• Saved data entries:
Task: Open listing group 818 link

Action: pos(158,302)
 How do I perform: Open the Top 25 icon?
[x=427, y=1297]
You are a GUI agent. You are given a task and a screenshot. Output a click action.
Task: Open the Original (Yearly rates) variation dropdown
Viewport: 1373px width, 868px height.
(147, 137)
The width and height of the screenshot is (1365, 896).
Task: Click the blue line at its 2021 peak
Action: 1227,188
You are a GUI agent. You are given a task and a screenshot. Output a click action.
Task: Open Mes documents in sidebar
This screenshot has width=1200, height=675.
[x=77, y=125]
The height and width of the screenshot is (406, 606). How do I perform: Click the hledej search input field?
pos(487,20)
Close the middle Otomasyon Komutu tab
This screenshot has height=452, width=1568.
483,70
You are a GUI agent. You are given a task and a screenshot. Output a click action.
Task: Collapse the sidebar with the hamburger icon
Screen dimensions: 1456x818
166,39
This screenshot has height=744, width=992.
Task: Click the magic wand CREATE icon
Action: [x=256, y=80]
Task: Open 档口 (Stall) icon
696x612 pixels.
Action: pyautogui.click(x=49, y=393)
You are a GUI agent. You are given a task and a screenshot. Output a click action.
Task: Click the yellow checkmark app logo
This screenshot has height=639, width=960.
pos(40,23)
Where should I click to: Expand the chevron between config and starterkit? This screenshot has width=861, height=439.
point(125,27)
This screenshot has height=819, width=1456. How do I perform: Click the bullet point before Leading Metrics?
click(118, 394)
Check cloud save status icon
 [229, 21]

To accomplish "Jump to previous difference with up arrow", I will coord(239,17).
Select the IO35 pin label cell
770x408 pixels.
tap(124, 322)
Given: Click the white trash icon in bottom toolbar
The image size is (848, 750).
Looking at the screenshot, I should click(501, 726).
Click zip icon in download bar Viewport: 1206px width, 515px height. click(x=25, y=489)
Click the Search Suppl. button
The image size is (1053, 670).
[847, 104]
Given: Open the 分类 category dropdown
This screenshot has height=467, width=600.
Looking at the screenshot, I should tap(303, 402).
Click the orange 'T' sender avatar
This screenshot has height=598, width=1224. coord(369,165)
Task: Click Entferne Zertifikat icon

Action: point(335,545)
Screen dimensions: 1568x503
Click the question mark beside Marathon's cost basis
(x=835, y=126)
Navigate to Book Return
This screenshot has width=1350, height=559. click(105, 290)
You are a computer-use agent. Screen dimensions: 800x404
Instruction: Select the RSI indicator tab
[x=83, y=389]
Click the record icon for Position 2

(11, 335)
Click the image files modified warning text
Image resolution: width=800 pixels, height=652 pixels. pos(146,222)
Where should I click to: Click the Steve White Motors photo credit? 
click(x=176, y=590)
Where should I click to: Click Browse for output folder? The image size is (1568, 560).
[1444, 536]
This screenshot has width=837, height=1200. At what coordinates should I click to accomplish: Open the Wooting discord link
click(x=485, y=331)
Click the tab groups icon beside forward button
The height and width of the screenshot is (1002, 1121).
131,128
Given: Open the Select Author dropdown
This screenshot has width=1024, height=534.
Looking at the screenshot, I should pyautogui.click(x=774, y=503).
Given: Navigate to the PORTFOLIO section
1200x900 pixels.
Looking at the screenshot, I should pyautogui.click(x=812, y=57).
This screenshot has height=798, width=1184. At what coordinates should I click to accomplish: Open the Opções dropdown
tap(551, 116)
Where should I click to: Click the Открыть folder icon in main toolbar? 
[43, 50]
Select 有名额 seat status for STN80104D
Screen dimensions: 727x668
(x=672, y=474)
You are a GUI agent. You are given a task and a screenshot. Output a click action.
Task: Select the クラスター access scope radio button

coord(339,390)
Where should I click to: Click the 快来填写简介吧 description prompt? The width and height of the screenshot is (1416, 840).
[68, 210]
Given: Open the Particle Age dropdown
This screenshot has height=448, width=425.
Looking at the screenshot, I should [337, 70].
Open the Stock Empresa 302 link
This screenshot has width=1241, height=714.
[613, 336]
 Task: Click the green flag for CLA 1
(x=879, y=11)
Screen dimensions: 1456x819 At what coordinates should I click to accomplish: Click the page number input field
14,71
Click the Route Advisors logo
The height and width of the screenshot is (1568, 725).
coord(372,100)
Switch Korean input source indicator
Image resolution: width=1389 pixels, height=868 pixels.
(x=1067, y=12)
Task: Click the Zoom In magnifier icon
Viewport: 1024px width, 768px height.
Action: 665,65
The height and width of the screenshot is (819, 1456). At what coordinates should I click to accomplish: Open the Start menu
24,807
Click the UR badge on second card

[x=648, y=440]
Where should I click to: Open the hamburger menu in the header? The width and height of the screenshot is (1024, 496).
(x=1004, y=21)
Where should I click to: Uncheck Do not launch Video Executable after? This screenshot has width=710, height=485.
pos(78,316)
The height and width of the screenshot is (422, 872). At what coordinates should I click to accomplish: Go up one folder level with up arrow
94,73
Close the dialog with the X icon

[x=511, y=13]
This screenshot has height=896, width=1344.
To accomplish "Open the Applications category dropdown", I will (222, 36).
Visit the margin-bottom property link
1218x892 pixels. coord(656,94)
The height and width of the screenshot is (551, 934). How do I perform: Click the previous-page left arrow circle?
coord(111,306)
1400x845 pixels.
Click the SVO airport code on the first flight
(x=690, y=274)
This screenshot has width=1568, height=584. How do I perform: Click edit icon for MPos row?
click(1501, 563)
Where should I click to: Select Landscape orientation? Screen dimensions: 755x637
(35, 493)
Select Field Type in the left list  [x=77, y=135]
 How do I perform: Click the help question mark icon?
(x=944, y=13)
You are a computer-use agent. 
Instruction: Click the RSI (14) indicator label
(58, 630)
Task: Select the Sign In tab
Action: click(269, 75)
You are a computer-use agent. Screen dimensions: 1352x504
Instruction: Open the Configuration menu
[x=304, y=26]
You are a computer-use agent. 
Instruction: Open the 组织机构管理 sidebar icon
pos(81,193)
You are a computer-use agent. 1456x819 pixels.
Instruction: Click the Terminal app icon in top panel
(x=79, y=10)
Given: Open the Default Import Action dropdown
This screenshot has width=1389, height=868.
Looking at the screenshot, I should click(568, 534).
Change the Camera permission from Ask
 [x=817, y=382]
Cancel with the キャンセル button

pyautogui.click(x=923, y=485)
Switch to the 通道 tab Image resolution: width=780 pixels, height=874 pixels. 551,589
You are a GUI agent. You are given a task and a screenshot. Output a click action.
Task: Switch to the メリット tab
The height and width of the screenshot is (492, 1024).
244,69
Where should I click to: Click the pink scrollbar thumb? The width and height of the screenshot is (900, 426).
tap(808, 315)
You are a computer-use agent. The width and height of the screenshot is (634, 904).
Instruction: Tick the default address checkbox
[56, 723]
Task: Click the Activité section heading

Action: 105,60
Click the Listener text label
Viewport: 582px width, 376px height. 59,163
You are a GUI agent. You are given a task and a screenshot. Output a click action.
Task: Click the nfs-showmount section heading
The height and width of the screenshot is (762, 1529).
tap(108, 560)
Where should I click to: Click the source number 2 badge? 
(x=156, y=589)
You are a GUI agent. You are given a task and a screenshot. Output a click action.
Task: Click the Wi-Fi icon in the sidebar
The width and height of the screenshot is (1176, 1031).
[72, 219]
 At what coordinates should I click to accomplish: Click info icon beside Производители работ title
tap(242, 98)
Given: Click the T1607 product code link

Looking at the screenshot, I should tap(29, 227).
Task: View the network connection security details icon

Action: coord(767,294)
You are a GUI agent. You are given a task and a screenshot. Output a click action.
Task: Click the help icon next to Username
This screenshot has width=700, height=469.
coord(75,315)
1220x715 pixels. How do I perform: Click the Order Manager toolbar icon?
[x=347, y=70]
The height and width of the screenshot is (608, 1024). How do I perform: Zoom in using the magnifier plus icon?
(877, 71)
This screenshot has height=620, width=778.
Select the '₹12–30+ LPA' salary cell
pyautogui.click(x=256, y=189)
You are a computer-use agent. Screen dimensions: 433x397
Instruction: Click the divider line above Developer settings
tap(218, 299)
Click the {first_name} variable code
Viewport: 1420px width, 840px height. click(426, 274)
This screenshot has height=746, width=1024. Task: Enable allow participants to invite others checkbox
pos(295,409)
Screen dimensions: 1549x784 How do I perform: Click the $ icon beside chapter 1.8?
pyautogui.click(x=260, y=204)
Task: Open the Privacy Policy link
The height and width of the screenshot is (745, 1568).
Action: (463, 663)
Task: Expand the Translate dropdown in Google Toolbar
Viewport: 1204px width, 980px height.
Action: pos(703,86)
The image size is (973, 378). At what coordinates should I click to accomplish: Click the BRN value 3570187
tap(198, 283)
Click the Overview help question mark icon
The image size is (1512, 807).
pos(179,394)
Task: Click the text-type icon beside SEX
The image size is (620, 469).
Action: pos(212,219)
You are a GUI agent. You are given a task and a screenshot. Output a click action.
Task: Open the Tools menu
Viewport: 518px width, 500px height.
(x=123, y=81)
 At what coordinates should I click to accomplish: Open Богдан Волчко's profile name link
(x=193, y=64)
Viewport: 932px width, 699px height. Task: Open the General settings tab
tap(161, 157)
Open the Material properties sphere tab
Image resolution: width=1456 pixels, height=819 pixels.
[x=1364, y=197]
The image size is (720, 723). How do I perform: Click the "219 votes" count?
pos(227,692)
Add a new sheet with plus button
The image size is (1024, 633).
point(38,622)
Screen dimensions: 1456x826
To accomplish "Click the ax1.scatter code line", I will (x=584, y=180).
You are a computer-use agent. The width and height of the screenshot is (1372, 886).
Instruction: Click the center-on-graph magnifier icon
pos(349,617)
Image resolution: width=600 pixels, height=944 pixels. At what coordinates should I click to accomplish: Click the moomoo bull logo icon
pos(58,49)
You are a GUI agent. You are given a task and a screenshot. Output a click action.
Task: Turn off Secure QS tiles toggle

• Problem details: Please repeat everything in the data from the line containing "The height and width of the screenshot is (819, 1456)." down to the line containing "1218x892 pixels. coord(656,94)", keeping both of those lines.

• The reply:
The height and width of the screenshot is (819, 1456). At what coordinates should I click to accomplish: Open the Start menu
24,807
Click the UR badge on second card

[x=648, y=440]
Where should I click to: Open the hamburger menu in the header? The width and height of the screenshot is (1024, 496).
(x=1004, y=21)
Where should I click to: Uncheck Do not launch Video Executable after? This screenshot has width=710, height=485.
pos(78,316)
The height and width of the screenshot is (422, 872). At what coordinates should I click to accomplish: Go up one folder level with up arrow
94,73
Close the dialog with the X icon

[x=511, y=13]
This screenshot has height=896, width=1344.
To accomplish "Open the Applications category dropdown", I will (222, 36).
Visit the margin-bottom property link
1218x892 pixels. coord(656,94)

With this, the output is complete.